Он услышал какой-то грохот... разрывы... или выстрелы. Либо начинался вечерний артобстрел... либо это зенитки начали бить по немецкому самолету... Он поглядел в небо. Да, наверное, это зенитки. Рядом с самолетом появлялись из ничего и повисали клубки рыжего, черного и белого дыма. Раньше ему было бы интересно понаблюдать за этим, но не сейчас. Сейчас ничто ему не было интересно...
Глава 4
Вот тоже любопытный — с точки зрения Основной Теоремы — вопрос: как быть с бомбежками, артобстрелами, зажигалками, осколками и прочей войной?
Около дома, где жил мальчик, в радиусе километра упало (по словам взрослых) четырнадцать бомб. Снарядов никто не считал. Как и зажигалок — хотя бензоколонка рядом с домом (совсем рядом, через улицу) сгорела, между прочим, именно под зажигалками. Во время осенних бомбежек зажигалки сыпались на крышу дома градом — дежурные едва успевали сбрасывать их вниз, и там они впивались в тротуар и умирали в ярком, праздничном костре, рассыпая разноцветные искры, расплавляя себя, асфальт, землю, камень поребрика...
Вначале все очень боялись бомбежек. Едва объявлялась воздушная тревога, как толпы людей с баулами, чемоданами, узлами, одеялами и подушками валили в бомбоубежища и терпеливо, часами, готовы были отсиживаться там, ожидая отбоя. (Страшные, надрывные, античеловеческие какие-то завывания сирен тревоги и такие веселые, торжественные, победительные фанфары отбоя... И торжественный, победный голос диктора: «Отбой воздушной тревоги! Отбой воздушной тревоги!» Словно это была последняя воздушная тревога в его жизни.)

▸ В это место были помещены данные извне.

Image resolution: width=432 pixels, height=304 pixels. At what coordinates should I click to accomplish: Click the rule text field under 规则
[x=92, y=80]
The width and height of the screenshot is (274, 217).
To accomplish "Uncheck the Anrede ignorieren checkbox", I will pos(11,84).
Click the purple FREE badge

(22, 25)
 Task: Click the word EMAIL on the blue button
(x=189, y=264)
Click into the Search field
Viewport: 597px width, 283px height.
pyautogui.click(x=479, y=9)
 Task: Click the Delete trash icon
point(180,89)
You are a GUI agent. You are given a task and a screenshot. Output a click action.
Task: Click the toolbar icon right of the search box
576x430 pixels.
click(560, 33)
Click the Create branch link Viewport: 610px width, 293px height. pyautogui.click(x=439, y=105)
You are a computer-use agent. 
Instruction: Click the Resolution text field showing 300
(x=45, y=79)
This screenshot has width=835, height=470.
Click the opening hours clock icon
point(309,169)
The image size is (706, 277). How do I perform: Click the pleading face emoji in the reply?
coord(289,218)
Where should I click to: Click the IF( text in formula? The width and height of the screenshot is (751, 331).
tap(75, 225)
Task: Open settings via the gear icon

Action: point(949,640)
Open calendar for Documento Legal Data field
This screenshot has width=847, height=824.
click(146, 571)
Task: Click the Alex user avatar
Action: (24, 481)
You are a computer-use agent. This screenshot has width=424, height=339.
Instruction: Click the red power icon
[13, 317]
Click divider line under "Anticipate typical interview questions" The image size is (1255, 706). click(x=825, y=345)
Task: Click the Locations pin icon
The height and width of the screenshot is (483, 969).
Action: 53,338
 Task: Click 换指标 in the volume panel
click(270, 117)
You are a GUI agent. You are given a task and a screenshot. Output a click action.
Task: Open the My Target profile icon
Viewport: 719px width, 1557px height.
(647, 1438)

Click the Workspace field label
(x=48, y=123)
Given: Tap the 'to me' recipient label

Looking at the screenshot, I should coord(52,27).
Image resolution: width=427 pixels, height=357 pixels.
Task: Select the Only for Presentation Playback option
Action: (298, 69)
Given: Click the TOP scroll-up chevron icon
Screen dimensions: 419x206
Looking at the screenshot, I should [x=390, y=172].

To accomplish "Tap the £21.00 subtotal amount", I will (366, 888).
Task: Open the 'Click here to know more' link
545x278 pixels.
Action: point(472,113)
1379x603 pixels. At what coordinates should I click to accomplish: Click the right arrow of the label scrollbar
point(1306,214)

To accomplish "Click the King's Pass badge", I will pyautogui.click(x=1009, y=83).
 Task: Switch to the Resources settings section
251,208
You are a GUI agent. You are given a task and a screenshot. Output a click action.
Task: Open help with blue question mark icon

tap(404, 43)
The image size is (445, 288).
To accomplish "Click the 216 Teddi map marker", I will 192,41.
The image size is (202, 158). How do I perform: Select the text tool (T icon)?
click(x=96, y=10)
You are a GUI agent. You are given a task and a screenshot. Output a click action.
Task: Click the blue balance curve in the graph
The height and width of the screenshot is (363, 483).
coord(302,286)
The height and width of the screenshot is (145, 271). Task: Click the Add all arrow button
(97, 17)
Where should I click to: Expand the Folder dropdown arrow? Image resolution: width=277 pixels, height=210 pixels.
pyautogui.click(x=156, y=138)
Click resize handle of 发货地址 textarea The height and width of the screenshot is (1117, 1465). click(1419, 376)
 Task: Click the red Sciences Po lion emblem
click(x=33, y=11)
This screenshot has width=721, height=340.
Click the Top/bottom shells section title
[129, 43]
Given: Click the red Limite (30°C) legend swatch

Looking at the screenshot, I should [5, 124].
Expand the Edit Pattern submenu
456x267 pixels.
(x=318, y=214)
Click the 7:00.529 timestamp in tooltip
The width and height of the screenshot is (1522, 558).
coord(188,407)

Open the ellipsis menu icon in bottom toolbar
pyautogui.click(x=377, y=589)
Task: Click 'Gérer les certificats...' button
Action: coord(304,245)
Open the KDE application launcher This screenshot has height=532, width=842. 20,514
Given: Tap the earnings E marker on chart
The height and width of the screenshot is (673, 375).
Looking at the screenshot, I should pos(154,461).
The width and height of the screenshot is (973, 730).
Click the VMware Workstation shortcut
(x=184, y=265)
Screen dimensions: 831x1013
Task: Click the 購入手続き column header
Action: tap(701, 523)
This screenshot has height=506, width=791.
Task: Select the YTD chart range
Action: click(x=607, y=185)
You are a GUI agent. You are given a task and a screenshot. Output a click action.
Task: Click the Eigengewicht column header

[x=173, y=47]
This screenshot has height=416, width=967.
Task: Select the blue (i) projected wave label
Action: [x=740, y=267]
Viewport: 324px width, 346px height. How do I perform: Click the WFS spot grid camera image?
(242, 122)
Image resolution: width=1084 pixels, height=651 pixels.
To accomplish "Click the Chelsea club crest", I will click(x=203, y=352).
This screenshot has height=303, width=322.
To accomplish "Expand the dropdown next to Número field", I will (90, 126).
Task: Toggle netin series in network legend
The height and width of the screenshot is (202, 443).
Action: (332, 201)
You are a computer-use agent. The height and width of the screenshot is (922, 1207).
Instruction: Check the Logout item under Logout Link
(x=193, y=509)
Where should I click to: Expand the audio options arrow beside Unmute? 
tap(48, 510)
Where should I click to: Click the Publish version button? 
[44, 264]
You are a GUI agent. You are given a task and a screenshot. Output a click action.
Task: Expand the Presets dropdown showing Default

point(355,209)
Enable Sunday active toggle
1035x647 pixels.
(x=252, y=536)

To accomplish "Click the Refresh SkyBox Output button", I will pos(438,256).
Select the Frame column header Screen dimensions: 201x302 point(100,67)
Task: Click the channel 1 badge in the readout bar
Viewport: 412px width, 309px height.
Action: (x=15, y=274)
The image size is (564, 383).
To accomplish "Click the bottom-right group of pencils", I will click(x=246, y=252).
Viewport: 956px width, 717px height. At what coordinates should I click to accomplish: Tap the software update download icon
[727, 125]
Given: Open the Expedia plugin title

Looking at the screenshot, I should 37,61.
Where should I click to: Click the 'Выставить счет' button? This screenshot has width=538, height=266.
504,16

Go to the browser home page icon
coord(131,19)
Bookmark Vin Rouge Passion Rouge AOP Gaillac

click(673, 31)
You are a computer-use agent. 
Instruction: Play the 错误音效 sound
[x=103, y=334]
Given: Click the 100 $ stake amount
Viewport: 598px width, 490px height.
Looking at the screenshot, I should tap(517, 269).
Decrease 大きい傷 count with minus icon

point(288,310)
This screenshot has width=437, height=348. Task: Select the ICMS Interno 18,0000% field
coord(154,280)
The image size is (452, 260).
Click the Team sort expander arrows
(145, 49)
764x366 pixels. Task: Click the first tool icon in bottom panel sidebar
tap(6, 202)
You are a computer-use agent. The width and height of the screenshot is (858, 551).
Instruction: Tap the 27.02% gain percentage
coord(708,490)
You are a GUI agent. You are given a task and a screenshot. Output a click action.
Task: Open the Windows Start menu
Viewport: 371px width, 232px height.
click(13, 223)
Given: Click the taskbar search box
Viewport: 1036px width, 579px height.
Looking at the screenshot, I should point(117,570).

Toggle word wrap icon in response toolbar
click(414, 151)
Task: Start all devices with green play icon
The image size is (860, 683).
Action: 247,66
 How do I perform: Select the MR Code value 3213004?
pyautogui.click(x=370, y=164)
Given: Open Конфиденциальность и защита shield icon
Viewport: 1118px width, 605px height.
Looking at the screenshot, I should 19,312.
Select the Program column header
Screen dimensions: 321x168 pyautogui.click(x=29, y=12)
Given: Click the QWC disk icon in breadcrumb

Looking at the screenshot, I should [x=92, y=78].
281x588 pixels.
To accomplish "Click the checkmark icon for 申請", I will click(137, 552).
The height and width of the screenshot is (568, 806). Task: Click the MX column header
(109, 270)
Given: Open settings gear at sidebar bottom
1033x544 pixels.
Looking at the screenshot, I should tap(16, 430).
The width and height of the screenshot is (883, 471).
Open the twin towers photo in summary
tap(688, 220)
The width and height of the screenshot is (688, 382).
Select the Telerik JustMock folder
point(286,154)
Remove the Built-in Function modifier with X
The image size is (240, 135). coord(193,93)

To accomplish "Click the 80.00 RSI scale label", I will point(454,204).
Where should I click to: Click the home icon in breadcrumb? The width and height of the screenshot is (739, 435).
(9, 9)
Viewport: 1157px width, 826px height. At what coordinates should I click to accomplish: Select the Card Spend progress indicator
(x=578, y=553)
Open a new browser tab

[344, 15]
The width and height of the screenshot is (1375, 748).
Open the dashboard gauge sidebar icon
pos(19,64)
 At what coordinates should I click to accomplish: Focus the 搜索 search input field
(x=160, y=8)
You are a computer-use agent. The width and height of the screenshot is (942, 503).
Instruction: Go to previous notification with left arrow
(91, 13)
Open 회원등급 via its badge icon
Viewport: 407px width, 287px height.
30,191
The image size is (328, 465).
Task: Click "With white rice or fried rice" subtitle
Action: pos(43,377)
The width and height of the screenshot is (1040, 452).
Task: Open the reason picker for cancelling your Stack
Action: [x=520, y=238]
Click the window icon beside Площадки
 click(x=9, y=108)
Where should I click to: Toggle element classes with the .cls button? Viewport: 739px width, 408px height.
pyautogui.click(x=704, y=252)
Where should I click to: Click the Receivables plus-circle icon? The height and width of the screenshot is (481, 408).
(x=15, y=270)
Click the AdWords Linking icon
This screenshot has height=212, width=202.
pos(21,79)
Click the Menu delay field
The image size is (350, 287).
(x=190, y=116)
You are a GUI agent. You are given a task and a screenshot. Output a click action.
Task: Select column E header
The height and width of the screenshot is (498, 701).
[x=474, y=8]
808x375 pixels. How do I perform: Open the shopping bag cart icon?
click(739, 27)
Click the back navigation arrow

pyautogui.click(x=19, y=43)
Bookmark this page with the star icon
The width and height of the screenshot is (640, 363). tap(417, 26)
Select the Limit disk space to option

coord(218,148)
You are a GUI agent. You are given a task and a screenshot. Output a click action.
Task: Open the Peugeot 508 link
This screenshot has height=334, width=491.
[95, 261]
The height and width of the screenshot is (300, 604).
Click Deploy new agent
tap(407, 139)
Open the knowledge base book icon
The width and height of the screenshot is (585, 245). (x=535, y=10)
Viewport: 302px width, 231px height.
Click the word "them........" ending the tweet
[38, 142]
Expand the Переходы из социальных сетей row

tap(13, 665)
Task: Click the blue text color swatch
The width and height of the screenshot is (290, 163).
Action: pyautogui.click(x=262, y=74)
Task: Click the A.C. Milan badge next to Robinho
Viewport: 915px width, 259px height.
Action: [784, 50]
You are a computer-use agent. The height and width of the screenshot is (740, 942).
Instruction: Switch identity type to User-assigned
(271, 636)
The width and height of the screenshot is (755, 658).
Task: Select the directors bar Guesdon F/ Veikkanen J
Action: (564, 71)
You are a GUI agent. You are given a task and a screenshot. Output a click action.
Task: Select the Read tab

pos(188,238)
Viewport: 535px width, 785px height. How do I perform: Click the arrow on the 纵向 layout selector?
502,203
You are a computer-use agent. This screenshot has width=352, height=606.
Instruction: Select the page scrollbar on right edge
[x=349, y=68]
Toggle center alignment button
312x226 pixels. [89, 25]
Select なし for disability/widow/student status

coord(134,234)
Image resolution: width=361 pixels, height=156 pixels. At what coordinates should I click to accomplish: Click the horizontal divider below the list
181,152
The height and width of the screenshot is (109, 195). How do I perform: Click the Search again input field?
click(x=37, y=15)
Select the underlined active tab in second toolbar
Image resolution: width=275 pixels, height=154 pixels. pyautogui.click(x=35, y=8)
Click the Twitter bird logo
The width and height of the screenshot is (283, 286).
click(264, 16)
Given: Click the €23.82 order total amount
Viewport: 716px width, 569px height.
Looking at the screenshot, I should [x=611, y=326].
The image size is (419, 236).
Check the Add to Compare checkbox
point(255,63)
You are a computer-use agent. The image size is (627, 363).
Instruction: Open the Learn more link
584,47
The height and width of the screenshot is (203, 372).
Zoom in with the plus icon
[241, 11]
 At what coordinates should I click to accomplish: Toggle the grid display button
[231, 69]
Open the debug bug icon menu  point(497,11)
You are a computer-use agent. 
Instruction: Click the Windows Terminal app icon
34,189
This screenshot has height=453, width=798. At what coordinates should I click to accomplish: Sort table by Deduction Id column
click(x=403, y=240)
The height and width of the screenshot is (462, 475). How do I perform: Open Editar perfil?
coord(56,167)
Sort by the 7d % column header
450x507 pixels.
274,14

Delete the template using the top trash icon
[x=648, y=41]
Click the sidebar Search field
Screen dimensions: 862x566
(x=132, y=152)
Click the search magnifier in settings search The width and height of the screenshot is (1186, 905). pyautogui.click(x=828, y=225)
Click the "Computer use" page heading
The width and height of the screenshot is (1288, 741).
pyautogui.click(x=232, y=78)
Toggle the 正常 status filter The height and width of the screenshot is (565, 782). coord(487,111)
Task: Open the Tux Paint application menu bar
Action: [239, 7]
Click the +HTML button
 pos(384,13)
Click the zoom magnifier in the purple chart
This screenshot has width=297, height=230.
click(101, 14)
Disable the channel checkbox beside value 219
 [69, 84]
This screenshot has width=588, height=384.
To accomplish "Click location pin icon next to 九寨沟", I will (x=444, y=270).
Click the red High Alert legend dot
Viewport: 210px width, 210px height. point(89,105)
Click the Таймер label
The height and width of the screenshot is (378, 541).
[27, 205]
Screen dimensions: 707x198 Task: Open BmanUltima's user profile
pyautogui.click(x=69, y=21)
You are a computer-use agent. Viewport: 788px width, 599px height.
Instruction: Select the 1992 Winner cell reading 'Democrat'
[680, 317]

Но уже осенью в бомбоубежища спускаться перестали, далеко, хлопотно да и опасно, как выяснилось: из уст в уста передавались страшные истории о людях, засыпанных разбомбленными домами, — о задохнувшихся, об утонувших в извержениях прорвавшейся канализации... Лучше уж сразу, чем так-то мучиться, — решил народ. Теперь во время тревоги жильцы просто выходили на лестницу и там сидели, стояли, ждали конца в свете синих ламп (которые якобы не видны были летчикам сверху). А ближе к зиме и на лестницы выходить перестали. Мальчик спал на сундуке в прихожей, и просыпался иногда от далеких бомбовых ударов, и тогда слышал характерный звенящий гул немецких самолетов, и свист очередной бомбы, и очередной глухой удар, и ощущал, как дом медленно, трудно пошатывается вперед-назад всем своим телом, — и засыпал снова, не дождавшись отбоя.
Видимо, в рамках Основной Теоремы следовало, строго говоря, рассматривать только один случай — Случай с Осколком.
Однажды они с мамой возвращались вместе из райжилотдела и шли по обширному пустырю (по тому самому, по которому мальчик ковылял и сейчас, но тогда они шли в обратном направлении, домой). Время было примерно это же, и шел обычный артобстрел, но это не волновало и не беспокоило их — они были вместе, и они шли домой, и у мамы в сумке было вкусненькое — стеклянная баночка с отварной чечевицей.